Document passage -

* * * * *

Miller v. Mutual Benefit Health & Acc. Ass'n of Omaha

415 P.2d 841 | N.M. | 1966

415 P.2d 841 (1966)
76 N.M. 455

Walter L. MILLER, Plaintiff-Appellant,
v.
MUTUAL BENEFIT HEALTH AND ACCIDENT ASSOCIATION OF OMAHA, a/k/a Mutual of Omaha Insurance Company, Defendant-Appellee.

No. 7741.

Supreme Court of New Mexico.

June 27, 1966.

*842 Rodey, Dickason, Sloan, Akin & Robb, Duane C. Gilkey, Albuquerque, for appellant.

Jones & Stiff, Theo E. Jones, Albuquerque, for appellee.

OPINION

CARMODY, Chief Justice.

Plaintiff instituted a declaratory judgment action, seeking to have a health and accident policy continued in effect. This appeal is from the judgment of dismissal in favor of the defendant.

Due to the death of the plaintiff while the appeal was pending, there has been a substitution of the parties, but, for ease of understanding, we will refer to the parties as they appeared in the trial court.

Defendant, in 1926, issued and delivered to plaintiff in Oklahoma a health and accident policy providing by its terms for quarterly premiums to be paid beginning October 1, 1926. Plaintiff made timely quarterly payments from that date through September, 1962, with the exception of two premiums paid in 1938 which were late but nevertheless accepted by the defendant. During the period of the plaintiff's residence in New Mexico, such residence commencing in December, 1926, plaintiff made several claims under the policy which were paid in New Mexico.

During the quarterly period covered by the premium paid on September 1, 1962, and prior to the due date of the next premium, defendant notified plaintiff that the policy would not be renewed at the end of the quarter beginning September 1st. Following receipt of such notice, plaintiff made a formal tender of payment of the quarterly premium due December 1st, which was refused by defendant. Plaintiff now urges that the trial court erred in concluding that the defendant insurance company had the right under the terms of the policy to refuse to accept the premium tendered by plaintiff.

The contentions of the parties center around three provisions of this policy: Standard Provision 16, on the fifth page of the policy —

"The Association may cancel this policy at any time by written notice delivered to the Insured or mailed to his last address as shown by the records of the Association, together with cash or the Association's check for the unearned portion of the premiums actually paid by the Insured, and such cancellation shall be without prejudice to any claim originating prior thereto."

* * * * *

Rows -
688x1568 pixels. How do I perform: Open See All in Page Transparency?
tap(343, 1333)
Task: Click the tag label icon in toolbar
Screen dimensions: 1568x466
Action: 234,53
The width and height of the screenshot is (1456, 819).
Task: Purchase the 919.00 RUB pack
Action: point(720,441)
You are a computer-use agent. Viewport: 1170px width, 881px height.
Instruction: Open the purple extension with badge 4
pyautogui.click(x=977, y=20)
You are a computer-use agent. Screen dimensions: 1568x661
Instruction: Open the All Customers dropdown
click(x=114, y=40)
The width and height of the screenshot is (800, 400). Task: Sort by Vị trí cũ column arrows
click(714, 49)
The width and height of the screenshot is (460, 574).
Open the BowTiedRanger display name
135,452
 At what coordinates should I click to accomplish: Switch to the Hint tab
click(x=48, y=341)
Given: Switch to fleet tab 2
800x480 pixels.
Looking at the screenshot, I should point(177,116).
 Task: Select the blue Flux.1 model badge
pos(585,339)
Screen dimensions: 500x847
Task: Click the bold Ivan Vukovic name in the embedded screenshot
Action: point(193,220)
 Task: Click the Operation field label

* * * * *

Request -
Answer these about the insurance opinion:
(a) In what year, and in which state, was the policy issued and delivered to the plaintiff?
(b) When did the plaintiff's residence in New Mexico begin?
(c) On which page of the policy does Standard Provision 16 appear?
The items have nothing to do with the opinion.

Solution to this task -
(a) 1926, in Oklahoma.
(b) December 1926.
(c) The fifth page.